Notre étude s’inscrit dans le cadre de la nouvelle Histoire religieuse et politique contemporaine du Gabon. Une Histoire religieuse et politique qu’Aline Coutrot, présente en ces termes:
« Aujourd’hui, les forces religieuses [l’Eglise catholique] sont prises en compte comme facteur de l’explication politique dans de nombreux domaines, elles font partie du tissu politique, relativisant l’intransigeance des explications fondées sur les facteurs socio-économiques » 10 .
Il ne s’agit pas d’une étude spécifique, sur la Mission au Gabon, sur l’histoire coloniale, encore moins d’une étude canonique sur l’Eglise catholique au Gabon, bien que nous ayons une approche théologique et canonique à travers les textes pontificaux et épiscopaux pour comprendre les causes et les raisons de l’intervention de l’Eglise dans les mutations politiques.
Ensuite, pour décrire, comprendre et analyser le comportement des acteurs, de la vie politique en générale (élections, violence politiques) et pour comprendre l’attitude de l’Eglise à partir de l’engagement des clercs et des laïcs, nous avons recours à la sociologie religieuse et à l’Histoire des mentalités initiée par les fondateurs des Annales, autrement dit à l’Histoire culturelle.
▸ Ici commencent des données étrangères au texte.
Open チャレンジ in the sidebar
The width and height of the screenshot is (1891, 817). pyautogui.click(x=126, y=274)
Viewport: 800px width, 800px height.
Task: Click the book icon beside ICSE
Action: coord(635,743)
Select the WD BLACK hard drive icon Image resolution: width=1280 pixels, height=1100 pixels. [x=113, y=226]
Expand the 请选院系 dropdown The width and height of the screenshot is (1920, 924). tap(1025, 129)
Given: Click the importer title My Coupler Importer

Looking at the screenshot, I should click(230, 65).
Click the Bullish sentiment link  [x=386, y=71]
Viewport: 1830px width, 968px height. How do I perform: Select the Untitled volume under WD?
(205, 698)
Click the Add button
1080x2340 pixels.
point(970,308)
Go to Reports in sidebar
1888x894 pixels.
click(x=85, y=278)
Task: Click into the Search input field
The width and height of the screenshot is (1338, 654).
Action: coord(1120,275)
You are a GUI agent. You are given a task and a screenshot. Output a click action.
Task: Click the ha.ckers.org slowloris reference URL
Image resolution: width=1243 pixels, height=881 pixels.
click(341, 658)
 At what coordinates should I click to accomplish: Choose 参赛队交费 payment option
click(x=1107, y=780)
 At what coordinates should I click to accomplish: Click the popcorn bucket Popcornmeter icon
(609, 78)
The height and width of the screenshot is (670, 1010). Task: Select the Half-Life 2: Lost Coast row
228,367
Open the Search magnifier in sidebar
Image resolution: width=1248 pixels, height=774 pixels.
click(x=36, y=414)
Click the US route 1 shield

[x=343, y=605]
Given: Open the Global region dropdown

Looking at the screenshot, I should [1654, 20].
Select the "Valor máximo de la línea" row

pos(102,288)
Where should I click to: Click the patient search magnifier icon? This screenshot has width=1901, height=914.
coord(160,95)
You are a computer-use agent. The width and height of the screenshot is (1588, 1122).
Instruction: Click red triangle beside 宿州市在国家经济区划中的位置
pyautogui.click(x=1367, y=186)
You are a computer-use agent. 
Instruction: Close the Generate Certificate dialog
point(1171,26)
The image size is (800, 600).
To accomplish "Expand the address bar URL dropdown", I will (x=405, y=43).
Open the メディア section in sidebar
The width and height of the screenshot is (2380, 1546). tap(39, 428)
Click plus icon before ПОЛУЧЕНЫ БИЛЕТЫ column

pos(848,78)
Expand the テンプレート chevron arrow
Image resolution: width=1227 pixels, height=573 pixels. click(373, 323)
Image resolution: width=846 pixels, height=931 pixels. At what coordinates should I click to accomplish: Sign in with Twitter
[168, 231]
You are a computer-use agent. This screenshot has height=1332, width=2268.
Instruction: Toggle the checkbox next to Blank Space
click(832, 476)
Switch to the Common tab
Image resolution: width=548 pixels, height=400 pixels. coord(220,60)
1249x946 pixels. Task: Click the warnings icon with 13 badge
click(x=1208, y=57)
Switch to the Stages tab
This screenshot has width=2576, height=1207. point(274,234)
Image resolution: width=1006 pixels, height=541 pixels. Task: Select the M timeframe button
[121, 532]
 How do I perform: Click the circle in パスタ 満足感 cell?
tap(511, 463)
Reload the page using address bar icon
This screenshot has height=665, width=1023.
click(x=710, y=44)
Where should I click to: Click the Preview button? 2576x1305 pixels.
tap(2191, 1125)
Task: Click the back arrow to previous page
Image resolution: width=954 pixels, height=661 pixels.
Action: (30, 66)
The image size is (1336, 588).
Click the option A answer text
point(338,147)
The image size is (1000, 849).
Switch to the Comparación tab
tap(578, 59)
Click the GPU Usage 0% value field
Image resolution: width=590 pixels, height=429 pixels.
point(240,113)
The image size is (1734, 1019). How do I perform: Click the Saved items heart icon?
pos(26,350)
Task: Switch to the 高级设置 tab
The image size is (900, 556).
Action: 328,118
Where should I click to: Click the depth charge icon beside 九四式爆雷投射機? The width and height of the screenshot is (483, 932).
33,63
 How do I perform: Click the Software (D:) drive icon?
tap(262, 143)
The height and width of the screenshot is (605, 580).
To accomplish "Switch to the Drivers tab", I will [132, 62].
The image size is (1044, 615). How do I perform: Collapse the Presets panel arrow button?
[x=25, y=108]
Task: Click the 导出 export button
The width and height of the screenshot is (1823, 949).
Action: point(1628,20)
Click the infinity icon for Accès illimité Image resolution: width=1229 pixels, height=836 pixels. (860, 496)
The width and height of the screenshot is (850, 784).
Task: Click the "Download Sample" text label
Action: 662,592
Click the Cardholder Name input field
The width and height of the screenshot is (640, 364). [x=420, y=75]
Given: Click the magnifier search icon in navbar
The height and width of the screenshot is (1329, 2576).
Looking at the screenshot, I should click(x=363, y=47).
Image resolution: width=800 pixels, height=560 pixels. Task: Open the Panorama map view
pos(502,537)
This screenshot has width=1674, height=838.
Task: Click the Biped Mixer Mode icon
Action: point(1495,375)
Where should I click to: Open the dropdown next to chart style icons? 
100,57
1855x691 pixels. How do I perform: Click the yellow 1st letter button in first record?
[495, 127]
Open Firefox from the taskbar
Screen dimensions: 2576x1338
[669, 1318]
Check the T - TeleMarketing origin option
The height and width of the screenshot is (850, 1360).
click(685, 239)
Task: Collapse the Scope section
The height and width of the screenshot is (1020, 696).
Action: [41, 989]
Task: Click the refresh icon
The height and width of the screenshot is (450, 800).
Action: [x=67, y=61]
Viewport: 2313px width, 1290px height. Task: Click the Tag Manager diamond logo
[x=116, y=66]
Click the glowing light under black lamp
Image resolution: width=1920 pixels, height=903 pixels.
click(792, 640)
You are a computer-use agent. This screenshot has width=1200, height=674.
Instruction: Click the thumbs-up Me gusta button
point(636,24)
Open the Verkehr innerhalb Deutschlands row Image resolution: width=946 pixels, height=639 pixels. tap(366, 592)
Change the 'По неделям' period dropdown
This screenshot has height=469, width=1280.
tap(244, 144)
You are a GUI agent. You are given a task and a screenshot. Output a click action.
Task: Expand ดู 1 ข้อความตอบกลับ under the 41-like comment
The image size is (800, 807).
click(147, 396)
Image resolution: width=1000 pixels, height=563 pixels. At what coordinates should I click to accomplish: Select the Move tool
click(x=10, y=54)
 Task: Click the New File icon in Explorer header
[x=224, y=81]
Enfin, cette étude concerne deux principaux éléments d’articulation, « L’Eglise catholique » et « la vie politique ». Il ne s’agit pas d’une comparaison des deux éléments. Nous nous interessons aux relations, aux interférences de la religion et de la politique au Gabon. Les mots « relation, contribution, conséquence » sont la base de notre analyse. Notre étude tente de rassembler les positions des historiens du politique et religieux gabonais.
Les liens intimes entre l’Eglise catholique et la vie politique, ont longtemps été négligés par les historiens du politique gabonais, qui s’intéressaient uniquement aux relations entre la Mission, puis l’Eglise catholique et l’administration coloniale, puis l’Etat gabonais dans le domaine de l’éducation. Les historiens religieux gabonais ne s’intéressaient qu’aux hauts faits missionnaires et ecclésiaux. Ce rapprochement est nécessaire et nous le complétons avec les nouvelles conceptions à cause des convergences entre l’histoire politique et l’histoire religieuse constatées ces trois dernières décennies en France 11 . Nous tenons compte de cet acquis de l’historiographie française, qui ne doit pas rester vain, pour un élargissement et un approfondissement de la recherche historique au Gabon.
Nous pensons effectivement comme Aline Coutrot qu’ « à partir du moment où l’historien prend en compte l’interdépendance des champs disciplinaires, privilégie la longue durée, il découvre la force explicative du religieux ». 12
En travaillant sur cinquante ans, cette étude permet de déceler les données religieuses dans la vie politique et de déterminer la religion comme une « force explicative », comme un agent de construction de la nation gabonaise. C’est la raison pour laquelle dans la description et l’analyse nous faisons parfois référence à d’autres Églises chrétiennes, surtout l’Eglise Evangélique du Gabon 13 , et à d’autres religions comme l’Islam, voire les religions traditionnelles comme le Bwiti. Toutefois l’Eglise catholique reste notre principal centre d’intérêt et il s’agit toujours d’elle lorsque nous disons simplement Eglise.
L’approche comparative intervient lorsque nous faisons allusion à d’autres pays africains qui ont une histoire proche de celle du Gabon et qui ont connu en 1990 des « changements » politiques liés aux Conférences nationales. Il s’agit des pays d’Afrique Noire francophone comme le Congo Brazzaville, le Togo et le Bénin où l’Eglise s’est retrouvée « au perchoir » pour diriger la Conférences nationale ou la période de transition.
Pour tout dire, cette étude vise à contribuer à la reconstruction intelligible du passé religieux et politique, des rapports entre l’Eglise catholique et la politique, entre l’Eglise et la société au Gabon dans la seconde moitié du XXè siècle.
Sous la dir. de Rémond (R), Pour une histoire politique, Paris, Seuil, Op. Cit. p. 287.
L’historiographie gabonaise s’inspire très largement de l’historiographie française
Rémond (R), Pour une histoire politique, Op. Cit. p. 290.
Depuis trois décennies l’Eglise Evangélique ou protestante connaît trop de divisions internes qui amenuisent son efficacité. Cependant elle demeure la seconde force religieuse du pays.